#drugiedno Te niesamowite chmury są groźne dla naszej planety
Rzadkie i niebezpieczne
Mieszkańcy norweskiego Tromso mogli oglądać polarne chmury stratosferyczne (nacreous). W miejscu, gdzie przez wiele miesięcy brakuje słonecznego światła, migoczące niczym perłowa masa chmury były miłą i dość spektakularną niespodzianką.
Tu słońce teraz się nie pojawia. Ale zima i ciemne miesiące mogą być również miłe - tak fotograf Trulls Tiller, który uchwycił niezwykłe zjawisko pogodowe opisał swoje zdjęcia na serwisie spaceweather.com.
Niestety, piękne chmury mają swoją ciemną stronę. Zdaniem meteorologa Jonathana Edrmana, pośrednio przyczyniają się do niszczenia ozonu stratosferycznego.
Chmury te obserwuje się najczęściej w zimie. Wtedy lotne związki zawierające chlor przekształcają się w wolne rodniki.
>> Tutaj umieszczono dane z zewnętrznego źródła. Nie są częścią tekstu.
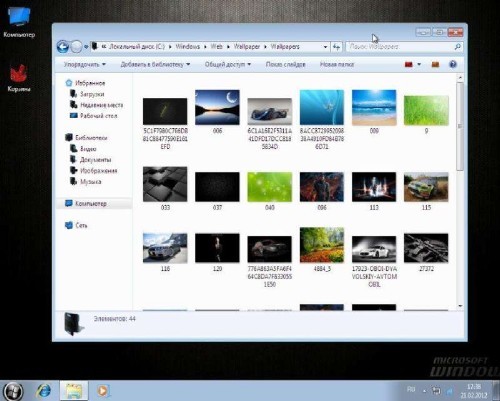Click the search Wallpapers input field

pos(400,47)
Na wiosnę, kiedy jest znacznie więcej światła słonecznego, substancje te reagują z ozonem, przyczyniając się w ten sposób do powstania dziury ozonowej - tłumaczy tvnmeteo.pl.
Chmury stratosferyczne
Polarne chmury stratosferyczne powstają powyżej 21 tysięcymetrów, dwukrotnie wyżej od wysokości przelotowej samolotów pasażerskich.
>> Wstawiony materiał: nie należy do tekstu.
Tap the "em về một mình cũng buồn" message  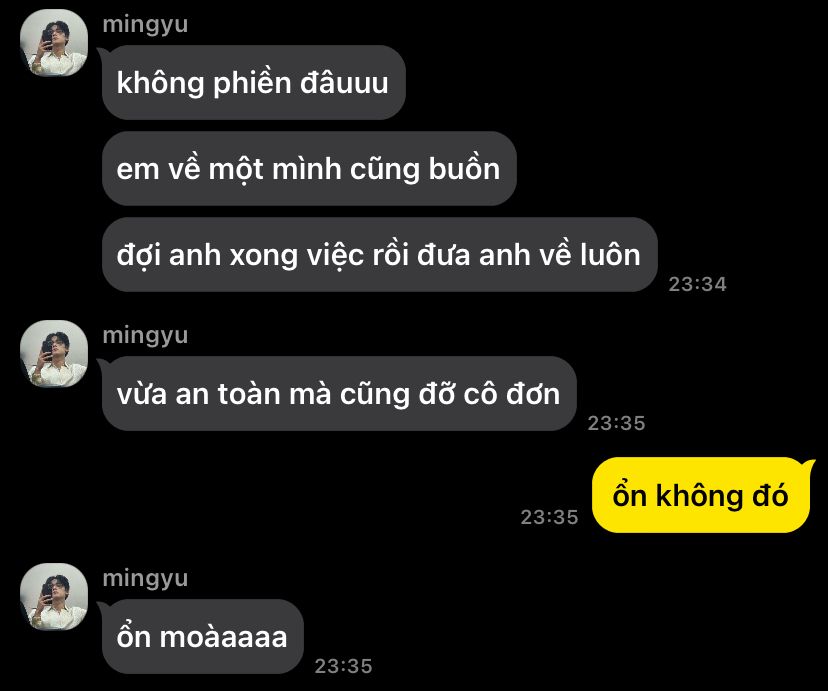click(309, 169)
Świecą po zachodzie słońca
Brak światła słonecznego w polarnych regionach w połączeniu z wyjątkowo niską temperaturą w stratosferze sprawia, że para wodna i inne związki zamieniają się w kryształki. Odbijają one promienie słońca spod horyzontu - to powoduje, że chmury świecą przed i po zachodzie słońca - tłumaczy tvnmeteo.pl.
Jak perły
Polarne chmury stratosferyczne nazywane są także chmurami z masy perłowej (mother-of-pearl clouds).
Nie tylko północ
Chmury nacreous można obserwować na obu półkulach.